"La luna camina despacio pero atraviesa el mundo"
 (Proverbio africano)

lunes, 1 de febrero de 2016

Lo que queda del día

Gran película, una lección de narrativa audiovisual, unos actores en la cima de su carrera y una reflexión de las oportunidades que pasan por delante sólo una vez en la vida.


Pero no era de lo que os quería hablar. Estos días numerosos padres se han dirigido a mí, sabiendo que nunca esquivo un tema, o como popularmente se dice ahora, "les hago la cobra", sobre los rumores que ya han llegado al colegio según los cuales se cambiaría la adscripción de los alumnos de instituto.


Bien, no esquivo ningún tema, pero tampoco lo edulcoro, así que si temes que lo que vas a leer no te va a gustar, no continues.


Para ello hay que buscar unos antecedentes y pensar en una serie de condiciones, que enumero a continuación:

  1. El centro no es un "ente" en sí mismo. Hay un entorno administrativo: inspección, ayuntamiento, ... que no se puede obviar y cuya función es tomar decisiones por encima del centro, aunque éstas sean desagradables. La inspección por ejemplo viene muy bien cuando unos padres no están de acuerdo con las medidas que toma un colegio respecto de su hijo.
  2. La administraciónes que corren con los gastos de nóminas, mantenimiento, becas, ... no pasan precisamente por unos buenos momentos precisamente. La Generalitat sin ir más lejos no pudo pagar la nómina de diciembre el día pactado porque el Ministerio no le hizo el ingreso correspondiente.
  3. La caída de la natalidad, el retorno de la población emigrante, o la propia emigración tanto dentro como fuera de España no dejan una matrícula en secundaria precisamente alentadora.
  4. El altísimo paro juvenil.



Sería muy insensato pensar en mantener el mismo estado de las cosas. La educación por definición es un motor de cambio de la sociedad, pero se la ha de dotar de las herramientas necesarias. Y aquí es donde entra el tema que os preocupa. La transformación del IES Valle de Elda en un centro de Formación Profesional es precisamente esa herramienta, no supone una altísimo gasto económico y su finalidad es la creación de nuevos ciclos que doten a la juventud de la zona de unos estudios que les permitan integrarse en la sociedad con unas mínimas garantías.

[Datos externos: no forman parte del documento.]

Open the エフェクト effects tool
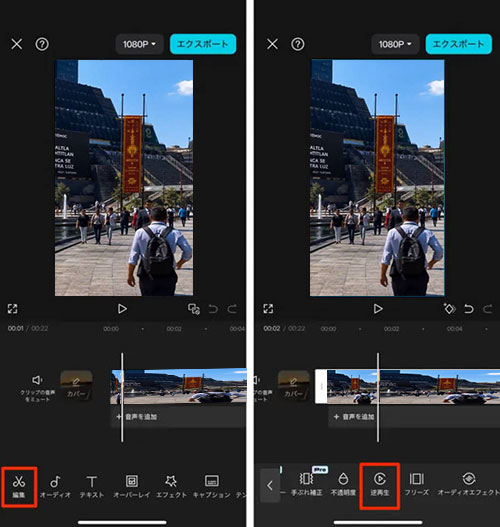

El problema que se plantea es ¿adónde van los alumnos ahora? Pues lógicamente deberían ir al centro más cercano si éste no está ya masificado. También he escuchado el horrible comentario sobre los alumnos de etnias minoritarias. Pues responderé con el caso de mi hija, mejor expediente de su nivel en el primer trimestre y que comparte clase con otros cinco alumnos que también han recibido el premio extraordinario al rendimiento académico, varios candidatos a dicho premio, y dos alumnos de etnia minoritaria. Y en el patio no son la excepción. Prefiero que mi hija se eduque en la realidad de la sociedad que vivimos, puesto que ello le obliga a conocerla, y sobre todo respetarla. Al mismo tiempo será una persona rica en valores. Aquí podéis ver donde, mi antiguo profesor, os lo puede explicar de una manera mucho más extensa. Fue la persona que me enseñó que en educación mirar hacia otro lado nunca funciona.


Todo lo que he dicho hasta ahora es de dominio público desde antes de Navidad. A mí precisamente me lo comentaron en una conversación fuera de todos los centros implicados. Evidentemente fue una persona con interés en la educación. Tampoco es un tema nuevo, el año pasado ya se intentó, pero al final la administración de aquel momento no lo hizo, imagino que por el temor ante las elecciones.


Y como decía Mayra Gómez Kemp, hasta aquí puedo leer. El resto de la información con los detalles de las negociaciones pertenecen al ámbito interno de la Consellería y obliga a sus participantes, por ley, al sigilo profesional.


¿Por qué el título? Pues sencillamente porque si no aprovechamos esta oportunidad lo acabaremos pagando como pueblo, y lo pagarán nuestros hijos. Si alguien ahora está cabreado, que recuerde que se lo advertí al principio del texto. Es que algunos no aprenden, ¡ni a palos!